After advancing to the postseason 13 times over the course of his career, Wisconsin head coach Kelly Sheffield has become quite adept at preparing his team to play in December. In the upcoming 2017 NCAA tournament, however, Sheffield will be tasked with helping the Badgers broach a challenge they have never encountered before: being an underdog.
For the first time since 2012, UW (11-9 Big Ten, 20-9 overall) was seeded outside of the top 16 teams in the tournament field and consequently it is headed on the road for the opening round of the tournament. After securing the highest seed in school history last year, the news that the Badgers would not be hosting a game came as a disappointment.
“It was probably the quietest selection show that I’ve ever been a part of,” Sheffield said. “They were probably a little bit stunned and probably a little bit irritated, and that’s not a bad place going into the tournament. “
Senior outside hitter Kelli Bates took the committee’s decision as a sign that people had not viewed Wisconsin as a serious contender.

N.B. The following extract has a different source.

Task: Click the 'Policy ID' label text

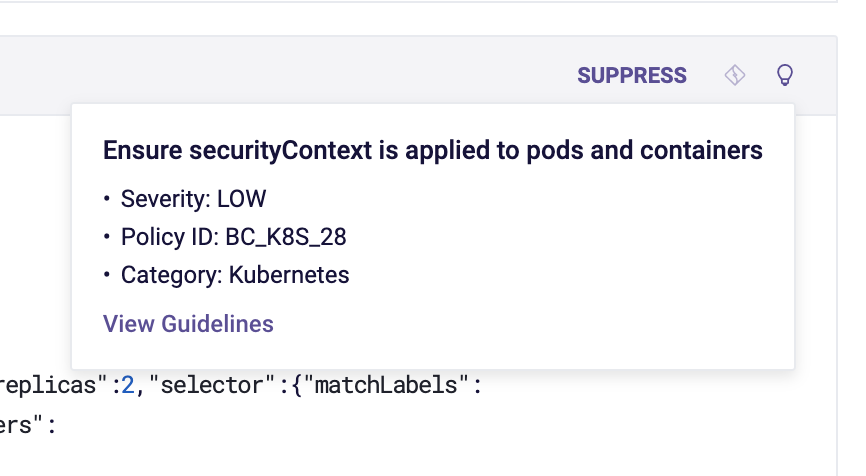Action: pos(170,237)
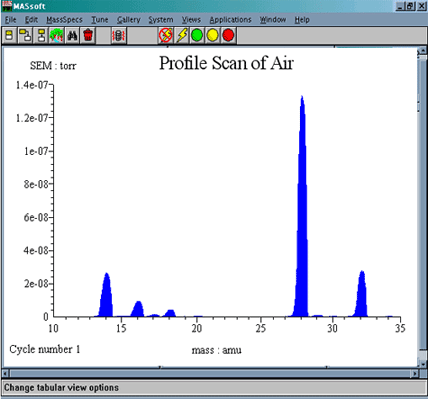
Task: Click the first yellow box toolbar icon
Action: click(x=9, y=35)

The lowered expectations have given the team all the more impetus to aim high.
“It gives us a little bit of more an edge when we see our seeding and see the other teams in our way,” Bates said. “I think we’re being underestimated, and I think that’s bad for other teams because you definitely don’t want to underestimate this team. It makes you wanna play better and it makes you want to prove people wrong.”
Wisconsin will have its first opportunity to prove itself on the postseason stage when it collides with intrastate rival Marquette (15-3 Big East, 22-9) Friday night in Ames, Iowa.
The focal point for the Golden Eagles will be sophomore hitter Allie Barber, who leads MU in kills per set (4.74) and hitting percentage (.334). In a four-set victory over Marquette earlier this year, Barber recorded a match-high 21 kills and enabled the Golden Eagles to hand the Badgers their first set-loss of the season.
Aside from the impressive offensive output by Barber, Marquette’s defense figured out how to hold standout middle blocker Dana Rettke in check, containing one the Badgers’ most prolific scorers to just three kills on the night.
“Both of our middles hit zero in that match,” Sheffield said. “Dana has probably had three, four, five matches all year she’s hit under .250, and that was by far the lowest percentage.
“It’s not a different height or size from what Dana has seen, but hopefully our middles are a little more active than the first time around because we certainly need that."
According to Rettke — who was just named Big Ten Freshman of the Year earlier this week — the Golden Eagles defense was in lockstep with her at all times, keeping multiple defenders on her wherever she went. But the extra attention is something Rettke is used to now.
“They put a double block on me,” Rettke said “They had some follow me all the time and commit-block on me, but also that was the first time that kind of ever happened to me, and I know throughout the Big Ten season it’s happened quite a bit.”
Reflecting on the regular season, Sheffield is the first to admit that it was far from perfect. As the Badgers shift into tournament mode in the coming weeks, however, his message to the team is all about looking forward.
“Do we have a little more marks in the loss column than our players would like and what are program is accustomed to? Certainly. But all our bigger goals that we’ve got are out in front of us,” Sheffield said. “Let’s continue to get better. Let’s continue to focus in on one match and put all of our attention on that.”
The Badgers first round contest with Marquette will get underway Friday afternoon at 4 p.m. in Ames, Iowa. If Wisconsin advances, it would play either 14-seed Iowa State or Princeton Saturday night for the chance to head to regional play.